El rumor encontró eco en el prestigioso diario “The Times”, el cual anteriormente ya había insinuado que el gobierno británico estaba intentando acelerar la muerte del ex-emperador manteniéndolo en unas condiciones de vida deplorables. Las insinuaciones no carecían de fundamento, ya que incluso Hudson Lowe, remitía a sus superiores las continuas quejas del servicio por el frío y la humedad de la casa. Hacia 1.860 se demostró que la pintura verde de Scheele era tóxica, y aun así, tardó todavía muchos años en desaparecer del mercado.
Colofón
Napoleón Bonaparte descansa en un sarcófago de cuarcita roja de Finlandia sobre un zócalo de granito verde de los Vosgos, bajo la cúpula de los Inválidos, complejo arquitectónico situado en el séptimo distrito de París, cerca de la Escuela Militar, a orillas del Sena, en compañía de algunos de sus mariscales y de su hijo, el llamado Napoleón II, nacido en 1.811 y que moriría a los 21 años, cuyos despojos fueron entregados a Francia por los alemanes durante la Segunda Guerra Mundial.
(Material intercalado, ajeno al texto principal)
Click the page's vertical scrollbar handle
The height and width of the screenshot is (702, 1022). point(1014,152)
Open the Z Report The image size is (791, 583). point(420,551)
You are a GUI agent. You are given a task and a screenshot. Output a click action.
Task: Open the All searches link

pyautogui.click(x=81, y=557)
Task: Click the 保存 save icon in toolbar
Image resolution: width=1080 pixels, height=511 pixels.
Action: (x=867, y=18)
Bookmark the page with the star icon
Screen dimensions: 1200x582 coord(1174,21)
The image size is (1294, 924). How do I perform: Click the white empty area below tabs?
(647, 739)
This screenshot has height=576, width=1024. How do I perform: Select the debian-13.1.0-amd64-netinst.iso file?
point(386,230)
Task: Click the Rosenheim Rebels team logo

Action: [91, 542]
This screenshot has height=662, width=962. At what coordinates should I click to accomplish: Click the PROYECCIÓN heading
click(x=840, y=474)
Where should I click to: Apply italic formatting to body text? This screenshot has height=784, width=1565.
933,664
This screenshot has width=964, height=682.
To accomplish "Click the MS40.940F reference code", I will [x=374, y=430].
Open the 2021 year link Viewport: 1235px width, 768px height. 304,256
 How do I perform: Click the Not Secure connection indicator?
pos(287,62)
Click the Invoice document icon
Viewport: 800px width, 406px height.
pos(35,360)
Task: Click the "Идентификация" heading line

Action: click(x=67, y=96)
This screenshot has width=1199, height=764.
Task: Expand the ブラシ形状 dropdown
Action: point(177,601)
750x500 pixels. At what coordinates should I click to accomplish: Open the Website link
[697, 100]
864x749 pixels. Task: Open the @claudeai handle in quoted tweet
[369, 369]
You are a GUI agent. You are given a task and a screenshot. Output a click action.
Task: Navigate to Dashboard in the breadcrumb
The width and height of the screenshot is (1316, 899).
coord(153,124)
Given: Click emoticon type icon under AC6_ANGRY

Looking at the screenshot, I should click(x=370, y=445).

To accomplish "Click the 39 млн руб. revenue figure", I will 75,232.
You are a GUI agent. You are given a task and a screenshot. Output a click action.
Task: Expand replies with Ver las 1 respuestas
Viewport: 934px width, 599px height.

En 1.858, su sobrino, Napoleón III, compró para Francia “Longwood House” y el Valle de la Tumba, por 7.100 Libras esterlinas. En 1.959, Dame Mabel Brookes, descendiente de William Balcombe, donó a Francia el pabellón Briars. En total, los tres “sitios históricos” suman 16 hectáreas, propiedad del Estado francés y reciben cada año entre 5.000 y 6.000 visitantes.
Michel Dancoisne – Martineau, único francés residente en Santa Elena, es el encargado del mantenimiento de los dominios franceses; una de sus tareas es el cuidado de los jardines que rodean Longwood, diseñados por Napoleón. También debe velar por la conservación de las 14 hectáreas de bosque que rodean la que fue su tumba y cuya ubicación exacta, en un valle, fue elegida por el mismo Bonaparte.